Огненные слёзы (СИ) - Михайлова Екатерина. Страница 44
Глава 2. Последняя милость
Юта стояла в коридоре, ведущем на поверхность. Она была прижата к стене атлургами, запрудившими всё пространство. Вдоль всего извилистого пути, насколько хватало глаз, она видела людей. Они стояли в полном молчании, гордые и непоколебимые. Их холодные песчаные глаза, напоминавшие Юте о зыбучих песках, были обращены в сторону коридора, противоположную от выхода в пустыню.
Народ ждал, когда на другом конце улицы появится процессия, несущая носилки для ритуала «милосердия».
— Как ты? — раздался за спиной Юты тихий вкрадчивый голос. — Я знаю, вы с гурнасом были близки. Мне жаль, что так случилось.
Юта обернулась, чтобы посмотреть в лицо Гвирну, стоявшему за ней. Она знала, что у него было много обязанностей. Ему следовало бы идти рядом с носилками, провожая гурнаса в последний путь. Но он твёрдо решил быть в этот момент рядом с Ютой, несмотря на все её возражения, и Юта была глубоко благодарна ему за это.
Со дня обрушения свода в Зале Свитков Гвирн был к ней очень внимателен. Часто заходил проведать, лично бинтовал её разодранную до крови руку. Это он рассказал Юте о ритуале «милосердия».
В тот день, когда на них с Кортом рухнул потолок, они чудом выжили. Они провели под каменными завалами много часов. Юта находилась в глубоком шоке, когда их вытащили. Корт вообще был едва жив, ведь всё это время держал на своей спине неподъёмную каменную плиту.
За всем произошедшим Юта совсем забыла о том, что они с Кортом были в зале не одни. Рядом с ними находился Арагон. Корт разговаривал с ним за момент до того, как обрушился свод.
Только когда Гвирн довёл Юту до дома, она пришла в себя настолько, чтобы вспомнить о жреце. Гвирн потупил взгляд. Его лицо было печально.
— Прости, но Арагону повезло меньше, чем вам, — сказал он тогда.
Нет, гурнас не умер, но получил тяжёлые травмы. Каменной глыбой ему сломало позвоночник. Вдобавок у него были повреждены внутренние органы. Атлурги ничем не могли помочь.

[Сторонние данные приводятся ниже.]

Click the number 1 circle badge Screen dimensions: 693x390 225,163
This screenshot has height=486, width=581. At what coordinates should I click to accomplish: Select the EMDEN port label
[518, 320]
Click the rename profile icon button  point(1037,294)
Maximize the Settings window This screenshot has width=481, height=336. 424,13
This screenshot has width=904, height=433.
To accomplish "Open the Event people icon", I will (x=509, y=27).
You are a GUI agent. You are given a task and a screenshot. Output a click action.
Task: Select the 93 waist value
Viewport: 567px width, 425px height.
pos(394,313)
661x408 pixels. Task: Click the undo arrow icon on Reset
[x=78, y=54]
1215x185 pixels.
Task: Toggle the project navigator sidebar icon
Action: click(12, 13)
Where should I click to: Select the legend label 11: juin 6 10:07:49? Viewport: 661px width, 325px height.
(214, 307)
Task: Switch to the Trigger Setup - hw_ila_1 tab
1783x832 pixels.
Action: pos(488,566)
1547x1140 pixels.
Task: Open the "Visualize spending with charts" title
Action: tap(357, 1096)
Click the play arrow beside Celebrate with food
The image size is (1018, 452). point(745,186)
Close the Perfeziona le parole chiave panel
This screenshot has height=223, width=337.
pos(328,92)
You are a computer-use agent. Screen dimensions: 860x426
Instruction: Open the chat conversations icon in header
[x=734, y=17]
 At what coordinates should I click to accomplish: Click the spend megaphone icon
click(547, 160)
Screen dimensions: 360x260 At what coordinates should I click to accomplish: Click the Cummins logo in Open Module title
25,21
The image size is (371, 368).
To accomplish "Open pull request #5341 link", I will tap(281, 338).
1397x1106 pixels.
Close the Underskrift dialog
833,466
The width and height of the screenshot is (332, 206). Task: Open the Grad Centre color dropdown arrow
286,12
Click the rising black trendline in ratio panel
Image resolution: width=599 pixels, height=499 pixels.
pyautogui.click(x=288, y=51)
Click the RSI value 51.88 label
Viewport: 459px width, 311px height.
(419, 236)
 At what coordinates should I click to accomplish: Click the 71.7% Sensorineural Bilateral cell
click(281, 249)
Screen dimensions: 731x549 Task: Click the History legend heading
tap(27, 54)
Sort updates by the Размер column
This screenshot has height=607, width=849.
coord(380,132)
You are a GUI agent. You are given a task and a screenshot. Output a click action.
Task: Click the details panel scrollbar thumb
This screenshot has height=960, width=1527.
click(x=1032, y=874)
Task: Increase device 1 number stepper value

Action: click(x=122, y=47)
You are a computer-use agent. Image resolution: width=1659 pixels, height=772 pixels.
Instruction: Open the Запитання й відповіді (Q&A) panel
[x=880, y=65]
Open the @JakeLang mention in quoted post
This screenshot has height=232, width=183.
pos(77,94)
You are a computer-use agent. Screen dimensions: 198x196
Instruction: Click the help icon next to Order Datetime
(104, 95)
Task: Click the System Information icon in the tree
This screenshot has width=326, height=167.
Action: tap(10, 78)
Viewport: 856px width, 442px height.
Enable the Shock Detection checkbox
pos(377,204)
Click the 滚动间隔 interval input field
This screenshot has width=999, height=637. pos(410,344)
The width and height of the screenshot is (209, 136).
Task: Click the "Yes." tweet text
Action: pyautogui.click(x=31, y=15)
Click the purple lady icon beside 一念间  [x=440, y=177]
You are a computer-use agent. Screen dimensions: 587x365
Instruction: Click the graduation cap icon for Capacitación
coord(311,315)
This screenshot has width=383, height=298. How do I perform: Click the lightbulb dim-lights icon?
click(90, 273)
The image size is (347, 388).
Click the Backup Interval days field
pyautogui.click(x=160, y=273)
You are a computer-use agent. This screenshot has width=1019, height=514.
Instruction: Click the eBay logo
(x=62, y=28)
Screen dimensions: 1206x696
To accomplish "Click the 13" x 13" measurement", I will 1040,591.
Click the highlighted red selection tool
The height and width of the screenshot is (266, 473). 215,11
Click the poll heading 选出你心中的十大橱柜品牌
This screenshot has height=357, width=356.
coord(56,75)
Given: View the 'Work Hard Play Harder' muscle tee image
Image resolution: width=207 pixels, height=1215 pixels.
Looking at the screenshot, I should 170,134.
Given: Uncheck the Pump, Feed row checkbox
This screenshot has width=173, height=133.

Только одно они могли сделать для умирающего в медленной агонии гурнаса — оказать ему «последнюю милость».
Так называемый «ритуал милосердия» заключается в том, чтобы вынести тяжело больного, умирающего человека на поверхность. Тем самым отдать его жизнь в руки «Милосердных Братьев». Так атлурги называют Таурис и Аттрим — беспощадные и смертоносные солнца Нибелии.
Юте название ритуала казалось жестоко ироничным, но атлурги не видели в нём ничего особенного. Гвирн объяснил девушке, почему народ называет солнца «Милосердные Братья». С одной стороны, — для того, чтобы смилостивить их, задобрить. С другой, — потому что они даруют «последнюю милость». То есть приносят быструю смерть тяжело больным и старикам — тем, кто больше не хочет жить или для кого жизнь становится невыносимым мучением.
Сегодня, чтобы избавить от мук, на поверхность вынесут Арагона.
— Мне тоже жаль, — ответила Юта Гвирну. — Он был добр ко мне. Он стал мне другом.
Гвирн кивнул. Его лицо было печально, а большие золотые глаза смотрели на Юту с сочувствием и грустью.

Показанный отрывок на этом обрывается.